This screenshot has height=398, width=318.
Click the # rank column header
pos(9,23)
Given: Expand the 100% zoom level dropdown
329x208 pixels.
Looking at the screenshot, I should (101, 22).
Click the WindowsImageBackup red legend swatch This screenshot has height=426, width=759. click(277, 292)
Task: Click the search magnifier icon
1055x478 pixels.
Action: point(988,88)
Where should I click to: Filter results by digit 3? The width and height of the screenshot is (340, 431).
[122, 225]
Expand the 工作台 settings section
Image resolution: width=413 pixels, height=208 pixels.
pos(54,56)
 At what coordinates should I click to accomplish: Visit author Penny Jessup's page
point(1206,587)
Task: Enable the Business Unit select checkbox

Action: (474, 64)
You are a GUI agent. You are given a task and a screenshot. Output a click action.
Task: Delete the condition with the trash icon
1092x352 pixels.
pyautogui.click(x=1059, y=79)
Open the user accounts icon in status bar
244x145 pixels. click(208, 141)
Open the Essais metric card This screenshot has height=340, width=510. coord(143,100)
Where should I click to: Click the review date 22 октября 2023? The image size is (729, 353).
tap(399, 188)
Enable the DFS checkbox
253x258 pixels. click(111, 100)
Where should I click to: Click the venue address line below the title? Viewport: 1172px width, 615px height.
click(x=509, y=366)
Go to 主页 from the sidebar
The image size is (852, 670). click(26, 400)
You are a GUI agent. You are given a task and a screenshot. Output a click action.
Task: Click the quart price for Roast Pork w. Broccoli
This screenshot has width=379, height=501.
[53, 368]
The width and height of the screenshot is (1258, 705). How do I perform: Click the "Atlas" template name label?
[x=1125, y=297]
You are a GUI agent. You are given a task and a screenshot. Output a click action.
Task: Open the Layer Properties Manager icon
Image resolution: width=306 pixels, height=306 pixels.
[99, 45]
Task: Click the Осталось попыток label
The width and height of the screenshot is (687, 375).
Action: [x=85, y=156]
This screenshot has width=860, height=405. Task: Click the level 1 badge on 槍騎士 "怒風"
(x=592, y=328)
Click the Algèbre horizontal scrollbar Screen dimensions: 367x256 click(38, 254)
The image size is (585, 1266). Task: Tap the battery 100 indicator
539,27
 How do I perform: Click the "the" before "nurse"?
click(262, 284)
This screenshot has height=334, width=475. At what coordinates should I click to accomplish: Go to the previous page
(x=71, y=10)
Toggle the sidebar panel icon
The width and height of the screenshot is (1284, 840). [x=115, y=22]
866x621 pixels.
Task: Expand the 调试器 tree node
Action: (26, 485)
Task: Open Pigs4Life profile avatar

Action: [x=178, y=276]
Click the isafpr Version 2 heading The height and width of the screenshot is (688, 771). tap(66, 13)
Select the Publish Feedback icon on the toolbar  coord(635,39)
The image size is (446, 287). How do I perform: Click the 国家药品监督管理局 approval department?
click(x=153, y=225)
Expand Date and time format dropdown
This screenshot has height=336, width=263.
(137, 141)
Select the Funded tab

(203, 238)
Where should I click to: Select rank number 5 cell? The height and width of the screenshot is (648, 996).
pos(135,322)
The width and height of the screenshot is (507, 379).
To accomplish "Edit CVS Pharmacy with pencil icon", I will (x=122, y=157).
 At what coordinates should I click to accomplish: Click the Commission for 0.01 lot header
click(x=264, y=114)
────────────────────────────────────────
▶ **WORK REQUIRED**
Using the records above, set down exactly the lines from the one with "The width and height of the screenshot is (687, 375)." through the one with "Select the Publish", inclusive, and nothing more.

▶ **TASK RESPONSE**
The width and height of the screenshot is (687, 375).
Action: [x=85, y=156]
This screenshot has width=860, height=405. Task: Click the level 1 badge on 槍騎士 "怒風"
(x=592, y=328)
Click the Algèbre horizontal scrollbar Screen dimensions: 367x256 click(38, 254)
The image size is (585, 1266). Task: Tap the battery 100 indicator
539,27
 How do I perform: Click the "the" before "nurse"?
click(262, 284)
This screenshot has height=334, width=475. At what coordinates should I click to accomplish: Go to the previous page
(x=71, y=10)
Toggle the sidebar panel icon
The width and height of the screenshot is (1284, 840). [x=115, y=22]
866x621 pixels.
Task: Expand the 调试器 tree node
Action: (26, 485)
Task: Open Pigs4Life profile avatar

Action: [x=178, y=276]
Click the isafpr Version 2 heading The height and width of the screenshot is (688, 771). tap(66, 13)
Select the Publish Feedback icon on the toolbar  coord(635,39)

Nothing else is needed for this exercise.